Faster language detection

Abhijit-2592 / spacy-langdetect

A fully customisable language detection pipeline for spaCy

MIT License

93 stars 6 forks source link

Faster language detection #2

Open TobiasJu opened 5 years ago

TobiasJu commented 5 years ago

Hi there, currently the spaCy-language detection takes quite a while, because its doing tokenisation and sentence splitting and what not in the background. I just want to have the language for the doc, can i somehow improve the speed of spacy-languagedetect? regards!

TobiasJu commented 5 years ago

Just to give you a reference, as test i detected the language of about 4000 docs, with average 100 words:

language_guess: 26s cld2: 18s language_id: 39s spaCy-langdetect: 3334s

which equals 55 minutes. Which makes this package completely useless for my usecase. Which is quite sad, because spacy is an awesome lib!

TobiasJu commented 5 years ago

So today i digged in your lib and found the detector_factory and detect functions, which can be imported with:

 from langdetect import detector_factory
 from langdetect import detect

Which than can be directly accessed with:

detected = detector_factory.detect_langs("Das ist ein Test-Text für die Spracherkennung.")
print(detected)

[de:0.9999983500527911]

New time is: 86s I hope this will help future users of this lib.

PS: No need for spaCy at all. This works because in your spacy_langdetect.py you do: "_from langdetect import detectlangs" which can be directly imported as shown. Which leads to the question, why bother importing spaCy and doing all the unnecessary steps for a simple language detection like this?

JonanOribe commented 4 years ago

detector_factory.detect_langs

Thanks for the approach, really improves the performance

MichaelJanz commented 4 years ago

Thanks for that great answer!
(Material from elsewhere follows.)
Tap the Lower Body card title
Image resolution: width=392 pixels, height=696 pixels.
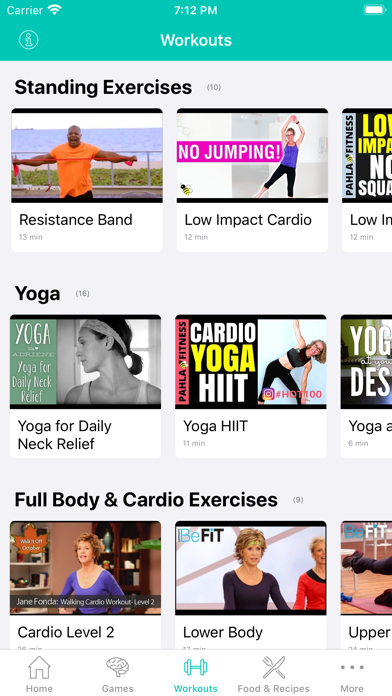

As you specify the model used, when creating the pipeline, I am wondering which model is used by default?

lsmith77 commented 2 years ago

we are currently fasttext which is performing quite well. however since we are already using spacy models (one for english and one for german) in other parts of the app, I figured it would be interesting to use the spacy models for language detection as well.

but I am also a bit confused about how it works since it seems like it only uses one language model at a time. and now it seems to indicate that this solution here is just the integration of langdetect in spacy and not a spacy based language detection.

we used langdetect in the past already and found it not accurate enough compared to fasttext.